O ministro das Finanças disse esta terça-feira que irá voltar a defender junto da Comissão Europeia a estratégia que o Governo já tem e os resultados que está a obter com a execução orçamental para evitar sanções. Mário Centeno garante que para este ano “não há plano B”.

“Vamos voltar a delinear toda a nossa estratégia junto da Comissão Europeia, no sentido de reivindicar os resultados que estamos a obter e da forma como estamos a obter esses resultados que podemos cumprir os nossos objetivos”, afirmou Mário Centeno aos jornalistas, após a reunião do Conselho que determinou a abertura do procedimento que pode levar a sanções.

O ministro disse que defendeu a sua posição na reunião de hoje alegando que ela é “injustificada pelo esforço que o país fez em todo este período, quer em matéria orçamental, quer em termos de reformas estruturais” e que a mesma será contraproducente.

“É contraproducente porque neste momento em que o país está a crescer e que continua o esforço de consolidação orçamental, que consideramos importante para o crescimento do país, esta avaliação que a comissão faz é negativa para este momento.
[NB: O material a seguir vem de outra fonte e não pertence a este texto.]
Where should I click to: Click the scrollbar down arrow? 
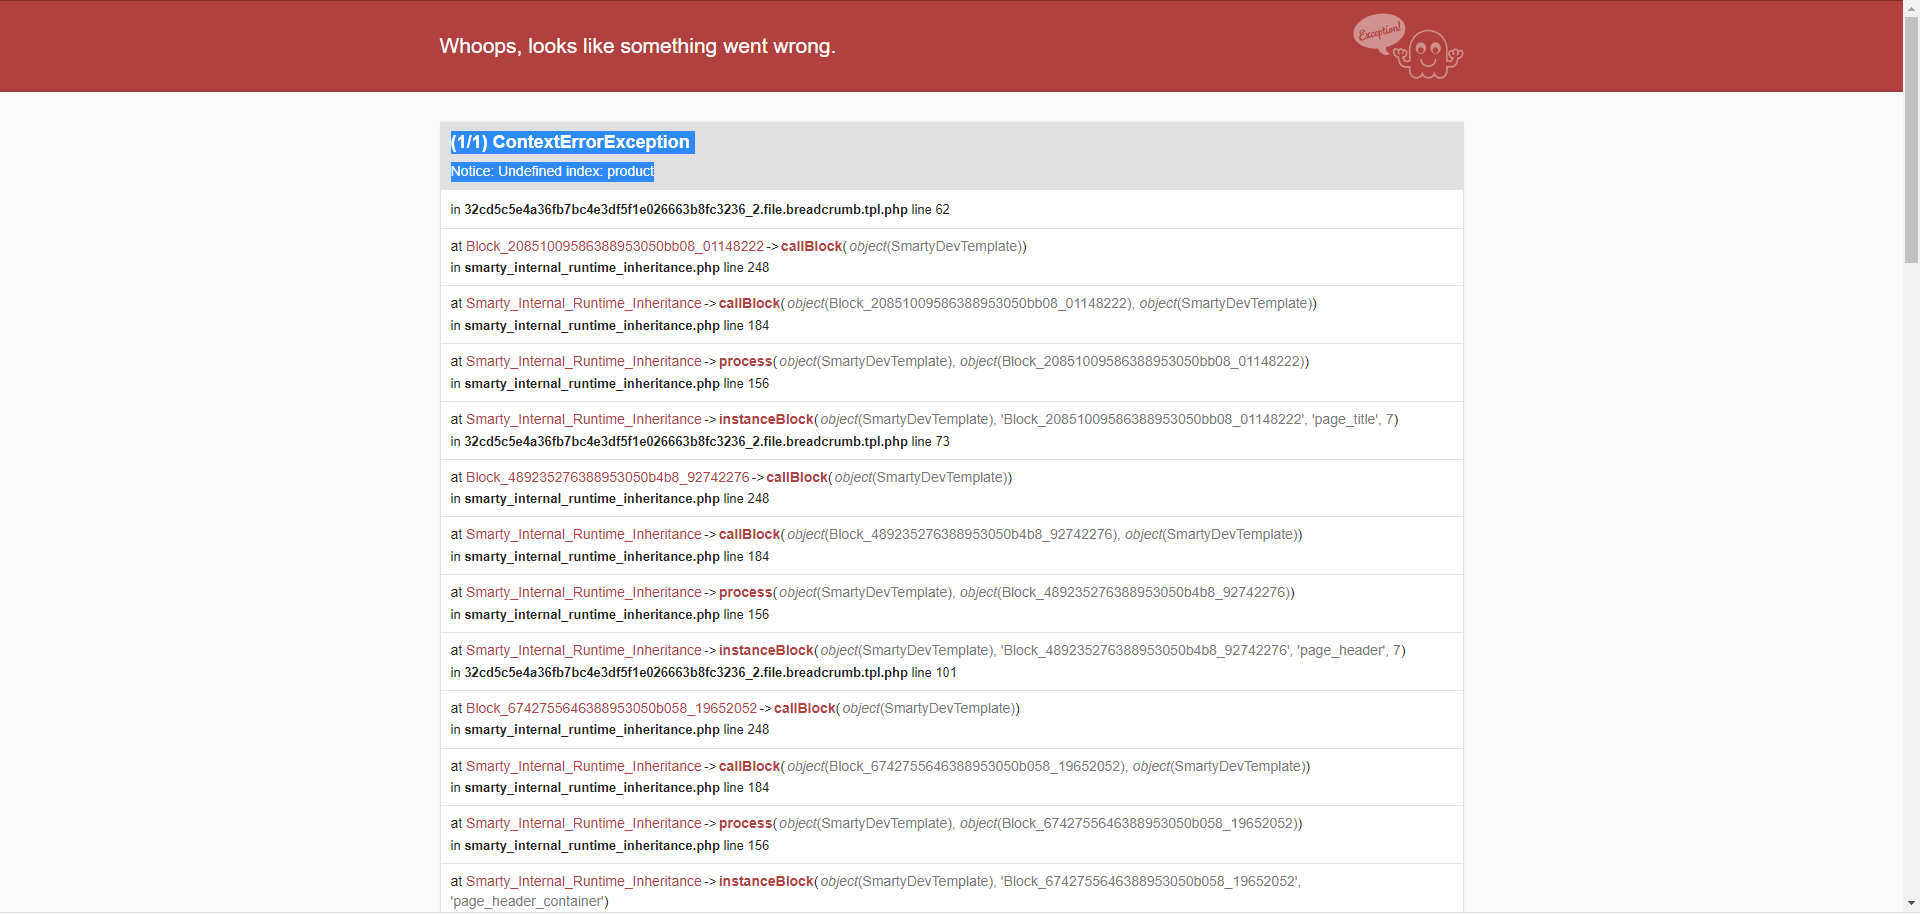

Mas há uma enorme determinação do governo de prosseguir as suas políticas de continuar num caminho responsável e rigoroso que está delineado”, disse.

Questionado sobre se o Governo português terá de apresentar mais medidas à Comissão Europeia para evitar sanções, Mário Centeno responde que não haverá qualquer plano B e que “a execução orçamental está a ser seguida à risca pelo Governo e pela Comissão Europeia”.

Com a aprovação pelo Conselho da recomendação da Comissão, o executivo comunitário tem agora 20 dias para apresentar uma proposta de sanções. A partir de hoje, o Governo tem dez dias para argumentar contra a apresentação de sanções pela Comissão ou pedir pelo menos que sejam atenuadas.